Que dire de plus, on en a déjà parlé, c’est attendu d’une manière ou d’une autre, et pas d’illuminatis derrière tout cela, n’en déplaise aux amateurs du genre, le processus serait naturel, nous sommes voués à disparaître un jour où l’autre, reste à savoir QUAND!
Avant l’arrivée de l’humain sur cette planète, le taux d’extinction était assurément faible. Les extinctions de masse, reliées à des phénomènes biogéologiques, ont toujours été des événements d’exception. Mis à part certaines espèces résistantes, on peut calculer qu’une espèce met entre cinq et 10 millions d’années avant de s’éteindre.
Or, ces données ont changé de façon draconienne depuis que l’Homme, un prédateur invasif redoutable, domine la Terre. Certains chercheurs estiment que près de la moitié des espèces vivantes pourraient disparaître complètement au cours du prochain siècle. À ce triste constat ? ce que plusieurs appellent la sixième extinction massive ? il faut maintenant ajouter une autre analyse scientifique peu encourageante.

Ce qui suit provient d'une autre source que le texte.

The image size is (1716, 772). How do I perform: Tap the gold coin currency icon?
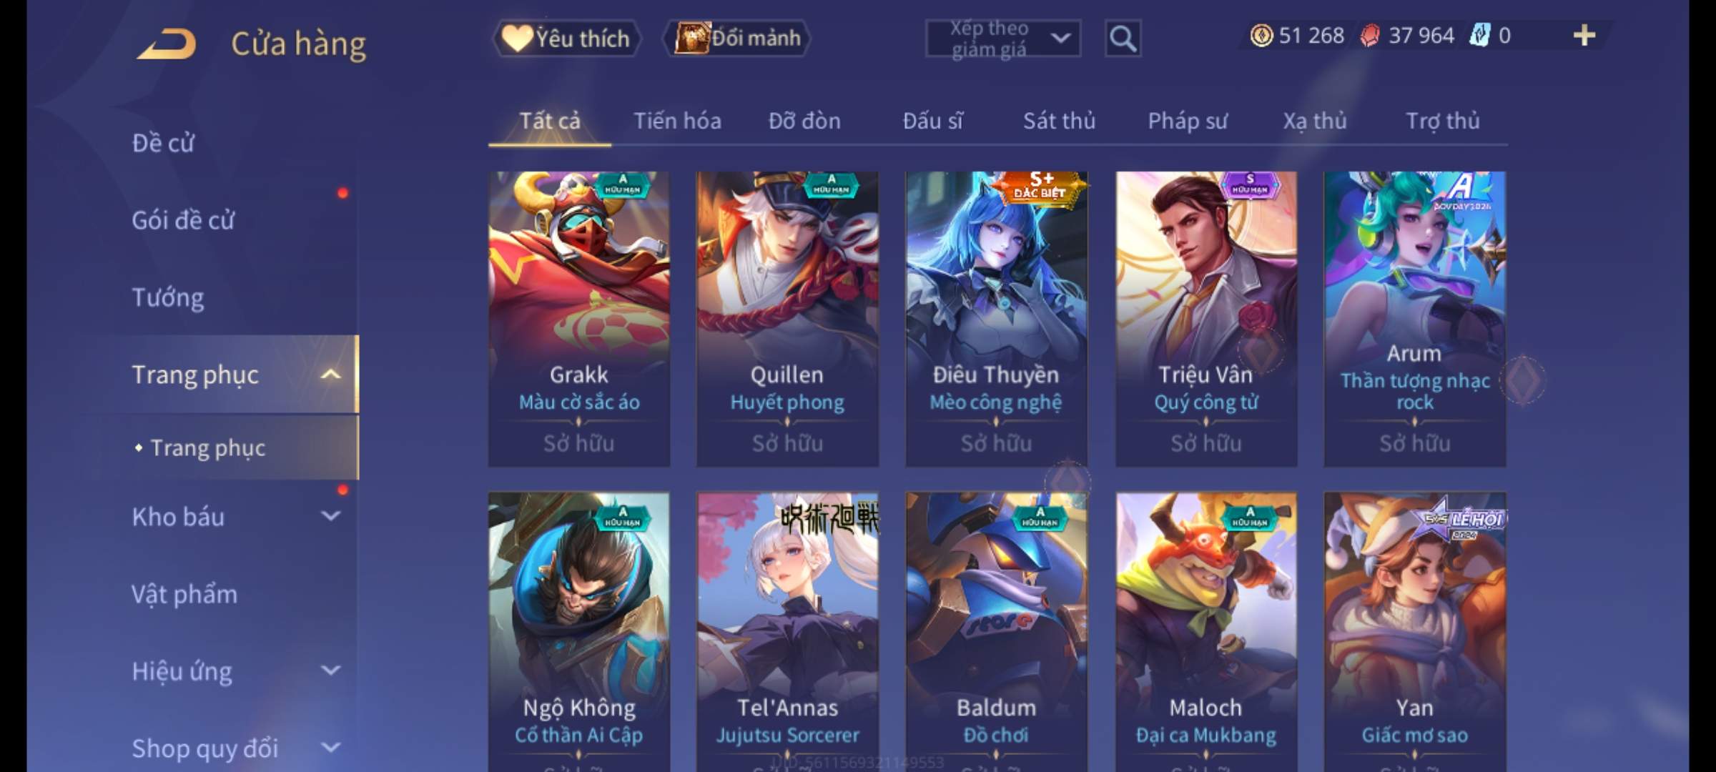(1261, 36)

Selon les récentes données d’un groupe de chercheurs de l’Université du Colorado, publiées dans la revue Nature, certaines espèces sont exposées à un risque d’extinction beaucoup plus important que ce qui était généralement admis jusqu’à maintenant. Aux critères normaux d’évaluation d’une population, comme les risques directs de mortalité pour les populations en déclin ou encore les conditions environnementales (déforestation, changements climatiques, perte d’habitats), il faut aussi considérer le ratio mâles-femelles, ainsi que les taux de mortalité et de fécondité, pour obtenir une véritable évaluation du statut de cette population. C’est maintenant prouvé, les variations de température peuvent avoir une importante influence sur la détermination du sexe de certaines espèces, lors du développement de leurs embryons.